Cependant, chez les malades atteints de psychose maniaco-dépressive, l'élimination urinaire des catécholamines est
plus élevée que la normale dans les phases maniaques, plus faible dans les
phases dépressives (136 bis), ce qui est tout à fait en accord avec l’hypothèse.
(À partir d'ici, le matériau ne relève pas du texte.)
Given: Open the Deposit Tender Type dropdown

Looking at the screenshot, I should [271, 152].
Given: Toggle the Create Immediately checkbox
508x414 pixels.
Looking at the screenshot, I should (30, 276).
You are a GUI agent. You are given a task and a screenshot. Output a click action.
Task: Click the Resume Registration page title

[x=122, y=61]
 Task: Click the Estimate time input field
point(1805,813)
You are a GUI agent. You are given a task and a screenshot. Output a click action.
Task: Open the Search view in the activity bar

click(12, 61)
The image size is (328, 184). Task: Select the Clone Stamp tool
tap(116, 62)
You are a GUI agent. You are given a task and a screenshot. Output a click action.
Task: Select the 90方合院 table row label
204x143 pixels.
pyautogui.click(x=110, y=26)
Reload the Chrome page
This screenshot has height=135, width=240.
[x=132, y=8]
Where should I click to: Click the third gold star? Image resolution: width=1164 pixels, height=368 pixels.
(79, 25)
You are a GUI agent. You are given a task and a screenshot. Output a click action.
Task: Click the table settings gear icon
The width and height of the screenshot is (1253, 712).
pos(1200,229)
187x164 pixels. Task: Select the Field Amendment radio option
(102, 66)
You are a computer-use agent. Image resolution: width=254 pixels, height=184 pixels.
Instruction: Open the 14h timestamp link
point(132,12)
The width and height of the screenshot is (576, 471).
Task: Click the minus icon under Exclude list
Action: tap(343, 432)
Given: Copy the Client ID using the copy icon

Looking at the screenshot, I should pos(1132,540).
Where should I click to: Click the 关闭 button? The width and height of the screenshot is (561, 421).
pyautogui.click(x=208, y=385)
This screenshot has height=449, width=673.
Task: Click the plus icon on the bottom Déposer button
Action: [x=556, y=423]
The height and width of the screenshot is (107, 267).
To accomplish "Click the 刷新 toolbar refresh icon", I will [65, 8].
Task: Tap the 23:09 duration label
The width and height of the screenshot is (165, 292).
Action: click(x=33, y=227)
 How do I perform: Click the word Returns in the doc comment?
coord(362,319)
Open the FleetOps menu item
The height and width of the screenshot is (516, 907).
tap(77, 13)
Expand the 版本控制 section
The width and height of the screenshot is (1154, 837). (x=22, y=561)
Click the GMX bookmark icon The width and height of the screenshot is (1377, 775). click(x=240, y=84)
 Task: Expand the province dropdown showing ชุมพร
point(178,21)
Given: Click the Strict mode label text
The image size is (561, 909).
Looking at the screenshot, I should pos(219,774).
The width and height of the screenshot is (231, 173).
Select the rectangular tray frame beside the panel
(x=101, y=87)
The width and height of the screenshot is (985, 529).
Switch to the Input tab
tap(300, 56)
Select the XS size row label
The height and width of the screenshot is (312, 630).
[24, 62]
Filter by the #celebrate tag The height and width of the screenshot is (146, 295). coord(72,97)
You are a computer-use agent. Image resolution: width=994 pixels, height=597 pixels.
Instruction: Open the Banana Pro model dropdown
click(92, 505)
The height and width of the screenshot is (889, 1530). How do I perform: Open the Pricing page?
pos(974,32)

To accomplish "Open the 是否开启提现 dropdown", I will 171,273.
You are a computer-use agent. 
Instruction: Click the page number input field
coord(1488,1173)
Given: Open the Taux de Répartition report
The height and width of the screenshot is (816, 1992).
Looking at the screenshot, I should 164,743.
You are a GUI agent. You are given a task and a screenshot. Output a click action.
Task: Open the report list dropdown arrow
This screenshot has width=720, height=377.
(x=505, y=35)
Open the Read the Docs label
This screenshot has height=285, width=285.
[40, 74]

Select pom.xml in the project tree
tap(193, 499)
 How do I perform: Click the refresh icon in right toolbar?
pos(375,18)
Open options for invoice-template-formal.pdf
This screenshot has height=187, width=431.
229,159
D'autre part, l'augmentation, apparemment contradictoire du taux des
amines excrétées dans les psychoses aiguës dépressives et les états dépressifs
névrotiques pourrait s'expliquer si on admettait que ces états dépressifs
s'accompagnent d'une réaction exagérée à tout stimulus reçu comme stress et
s'accompagnent dés lors d' une décharge périphérique de catécholamines
surrénaliennes fréquente masquant éventuellement des phénomènes différents ou
même inverses au niveau du système nerveux central (27 bis). Le mélancolique
centré sur ses sentiments d'échec total se comporterait à cet égard comme si
aucun stress nouveau ne pouvait l'atteindre. D'un autre côté il est très
possible qu'il soit nécessaire de différencier nettement, au point de vue
génétique, physiopathologique et biochimique, les états dépressifs de la
P.M.D. et les états dépressifs névrotiques ou psychotiques en dehors de la
P.M.D.
Notons encore qu'il faudrait tenir compte du débit sécrétoire des
catécholamines plus que de son débit excrétoire, et même du débit fonctionnel
plus que du débit sécrétoire, Tout cela au niveau central plutôt qu'au niveau
global.
Enfin avec R.Tissot (142) et de très nombreux auteurs, il semble que
l’on doive accepter l'idée que les troubles de l'humeur sont corrélés à la
perturbation d'un ensemble neuro- physiologique plus qu'à la seule
variation d'un composé défini. On devrait notamment s'attacher aux
perturbations du rapport sérotonine / catécholamines, plus qu'au taux du
numérateur ou du dénominateur isolé.
Par rapport à ce dénominateur (catécholamines), notre étude suggère qu'il
pourrait être vu comme un rapport fonctionnel entre dopaminergie, alpha-ergie
et bêta-ergie...
On peut d'ailleurs prévoir que les autres médiateurs connus, au au
moins certains d'entre eux, ont de l'importance : GABA [Gamma Amino Butyric
Acid], GHBA [« Gamma Hydroxy Butyric Acid » ou Gamma-OH],
tryptamine, acide glutamique, etc. Nous avons même cru observer dans un cas la
guérison d'un accès mélancolique en trois jours par administration à chaque
réveil de doses suffisantes de GHBA.
Avec Tissot (142) nous pensons qu’aucune médication ne puisse être le
"sirop
typhon" de l’état dépressif et il devient impératif d’essayer de
distinguer les états dépressifs en fonction des rapports fonctionnels perturbés
et cela afin de pouvoir sortir du pur empirisme thérapeutique.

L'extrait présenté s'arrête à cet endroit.